## Task details
Here the job is to print only the lines from the one containing "This screenshot has width=1024, height=741." to the end of the entries, both included, exactly as they stand, with pictures excluded.

Screenshot grounding data
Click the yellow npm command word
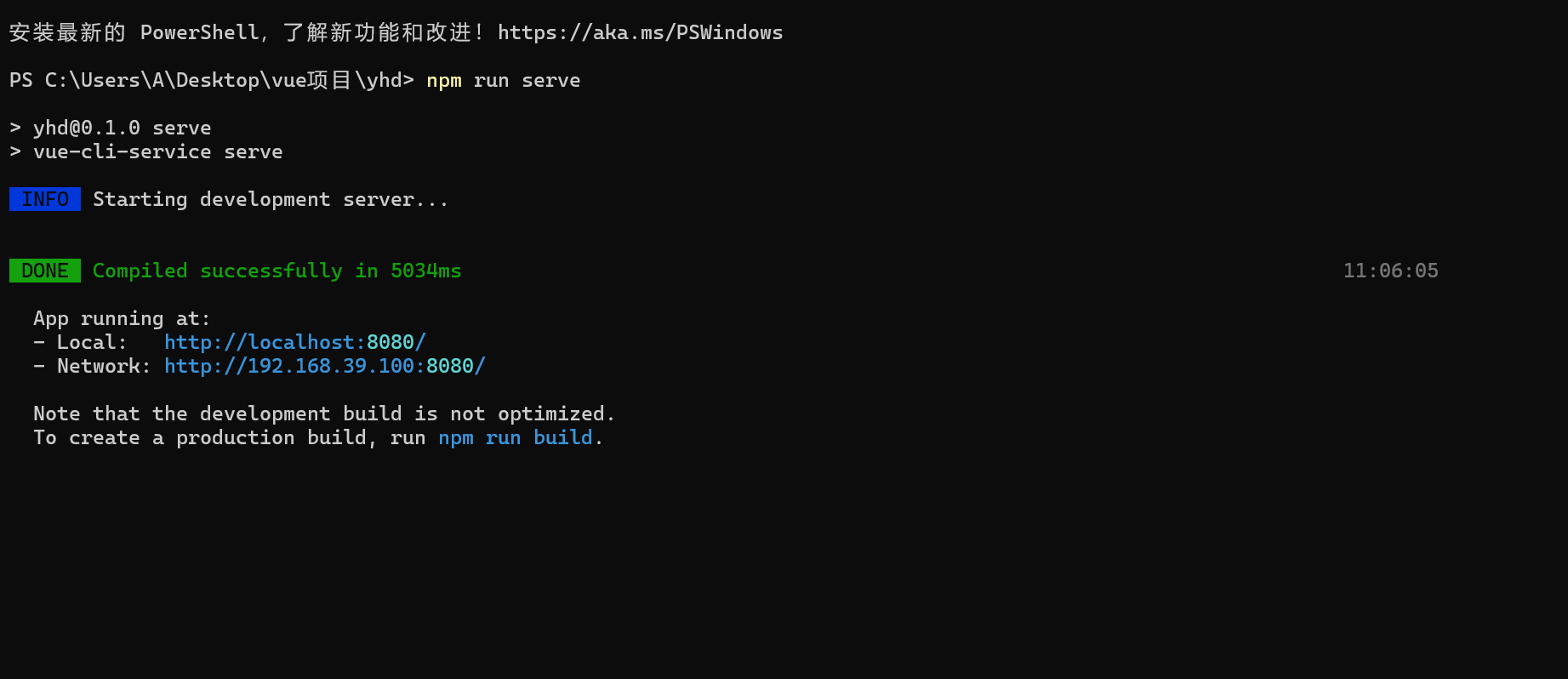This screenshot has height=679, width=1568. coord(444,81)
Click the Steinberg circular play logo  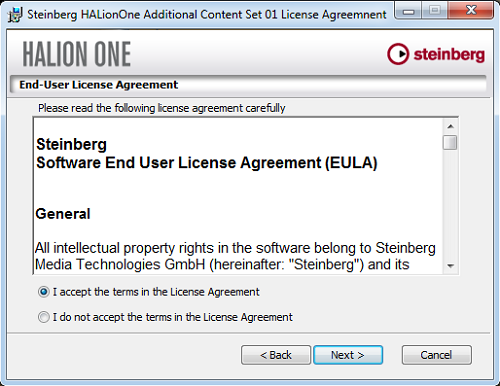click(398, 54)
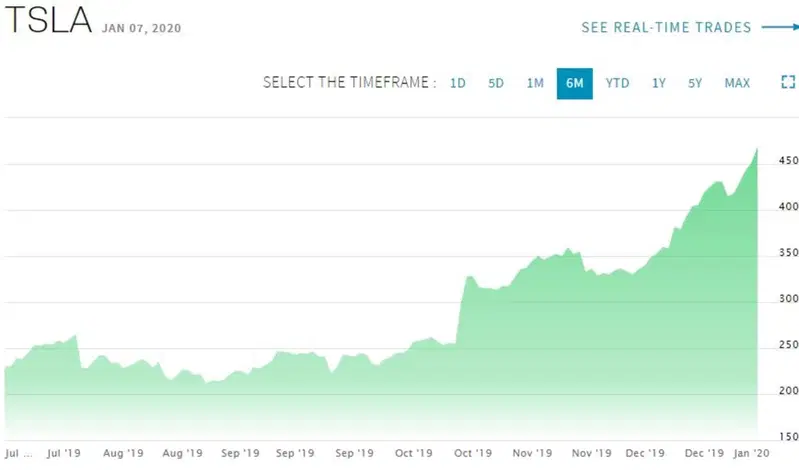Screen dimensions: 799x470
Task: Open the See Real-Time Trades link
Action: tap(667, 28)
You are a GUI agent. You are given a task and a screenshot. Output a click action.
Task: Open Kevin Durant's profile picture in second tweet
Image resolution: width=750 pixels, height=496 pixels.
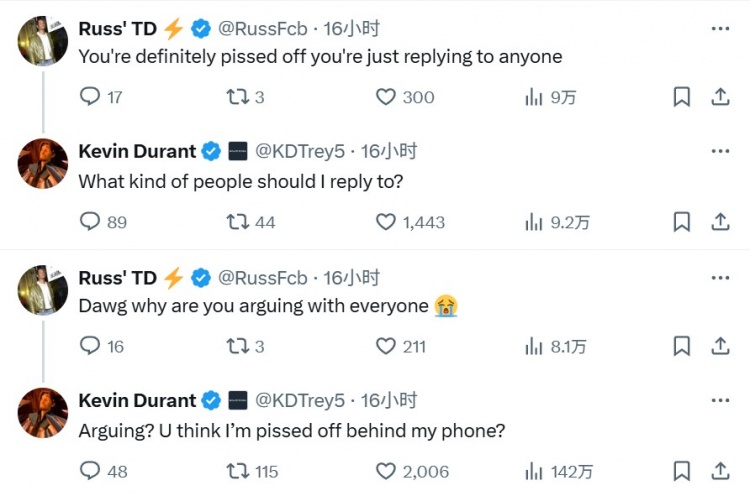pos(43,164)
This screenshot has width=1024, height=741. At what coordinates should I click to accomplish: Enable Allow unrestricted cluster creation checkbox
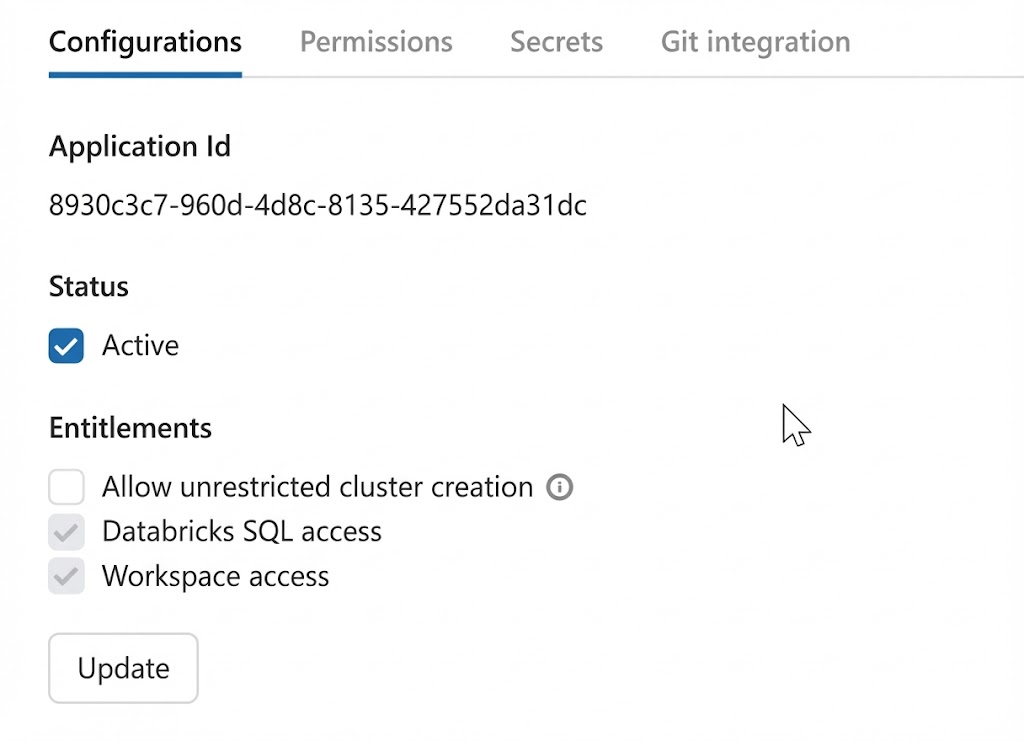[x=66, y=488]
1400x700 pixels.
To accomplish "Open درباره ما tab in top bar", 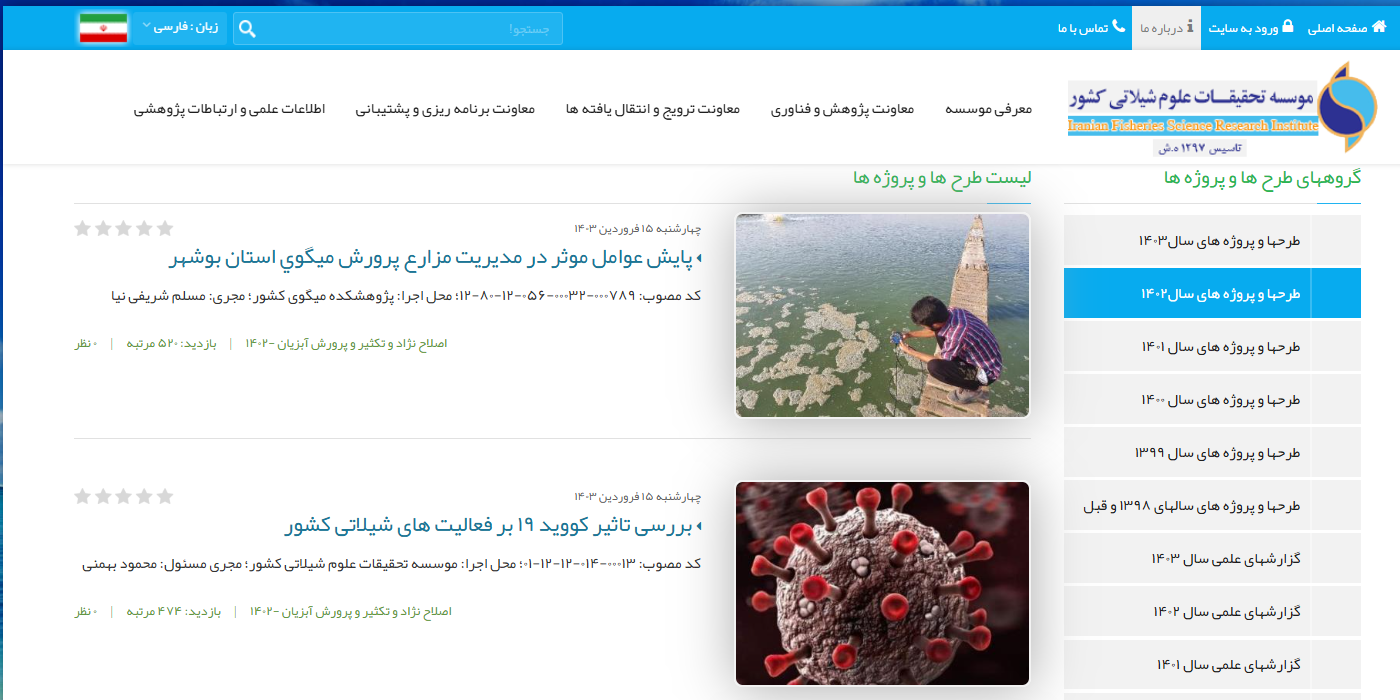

## Output below
This screenshot has width=1024, height=741. At what coordinates should I click to accomplish: Enable Allow unrestricted cluster creation checkbox
[x=66, y=488]
1400x700 pixels.
To accomplish "Open درباره ما tab in top bar", 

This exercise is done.